Ecrit par Jacqueline Duband, Jean Albert
Dimanche, 23 Janvier 2011 07:30
For purposes of this article remittances can be defined as amounts transferred in the form of a gift, rather than a loan, from one country to another by a person A, who has access to money through a compensated activity, to a person B who is usually a member of person A’s family and who is in need of money
Remittances are an essential tool for development. For numerous developing countries, they are the main source of inward investment, foreign exchanges and they contribute positively to the balance of payments.-Further, they play a key role in enabling the poorest of the poor not only to survive but also to access education and start businesses. Unlike other types of investments, they go directly to those that they target and avoid the huge transaction costs fostered by corruption or unnecessary/imposed intermediaries (the new common form of corruption).
Remittances are also important in the development of micro-finance. Remittances can be the proof of regular income needed to obtain micro-finance facilities aimed at starting a business.
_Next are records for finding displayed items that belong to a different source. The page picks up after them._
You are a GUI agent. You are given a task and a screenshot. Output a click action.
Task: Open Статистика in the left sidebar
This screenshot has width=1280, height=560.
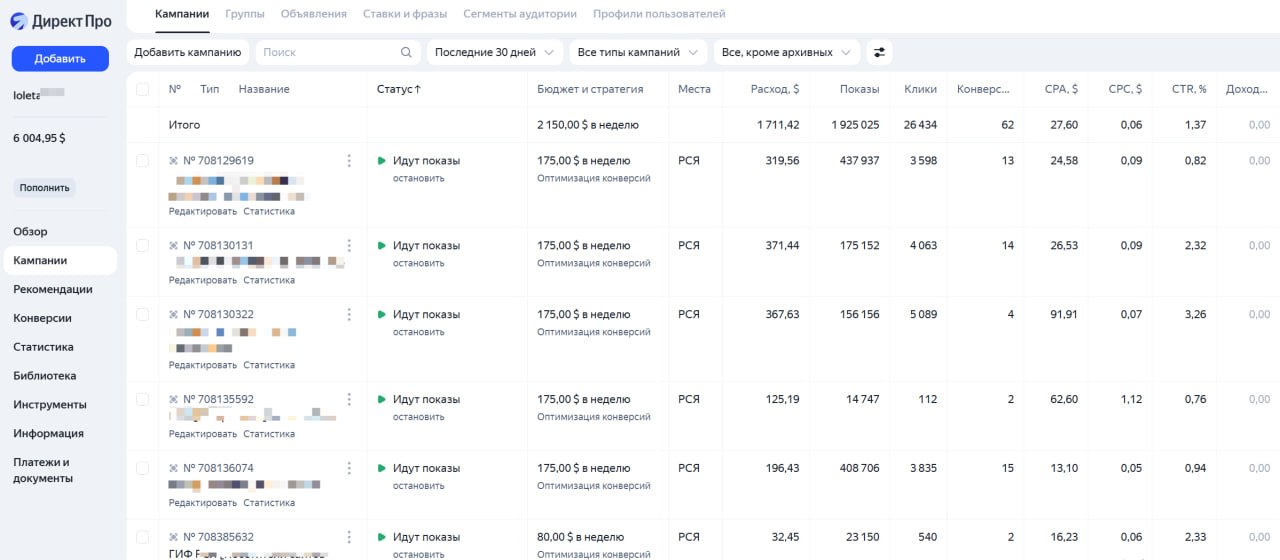click(43, 347)
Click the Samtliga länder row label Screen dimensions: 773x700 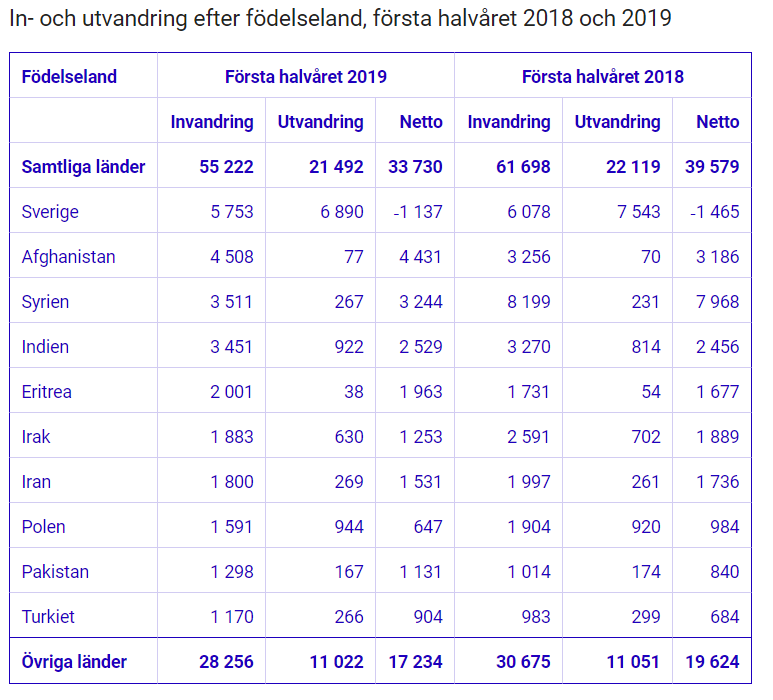coord(83,167)
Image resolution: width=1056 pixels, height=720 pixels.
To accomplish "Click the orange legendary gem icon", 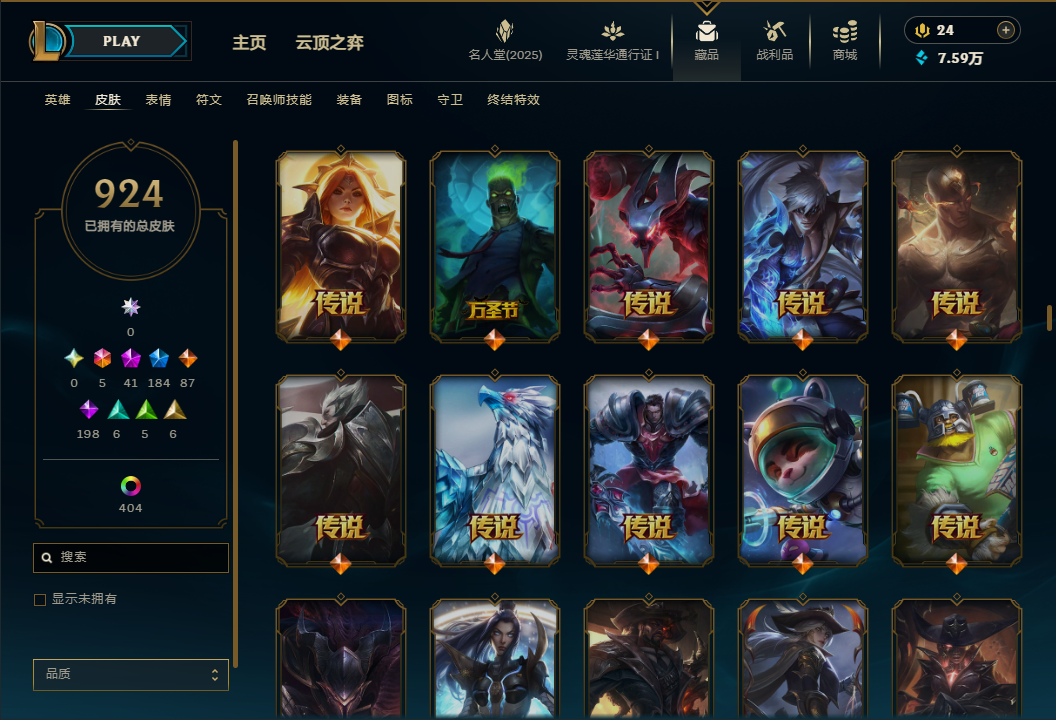I will coord(188,358).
Moreover, remittances are an essential part of the migratory virtuous circle. Highly skilled, skilled and less skilled migrants leave their countries of origin in search of employment and a better life. They are not using their skills back home but in another country. They constitute a loss for their country and their families. The fact that they are able to find work in their hosting country and send money back home compensates for the loss and helps the home country develop
In the realm of remittances, the only weak link – where abuses and corruptive practices can snake in – lie in the transfer process used to send the money from country A to country B. Remittances organizations or Money Transfer Operators need to be able to deliver moneys to the designated beneficiary. However, in some countries governments have restricted the number of local delivery points or licences to remitting entities. Licences have to be obtained and multiple intermediaries paid off. This in turn allows only a few players into the market who can, then, take advantage of the situation. Not unlike micro-finance, once a useful, positive and efficient tool of development, remittances have slowly been diverted into the pockets of those who need the least but who control the flow.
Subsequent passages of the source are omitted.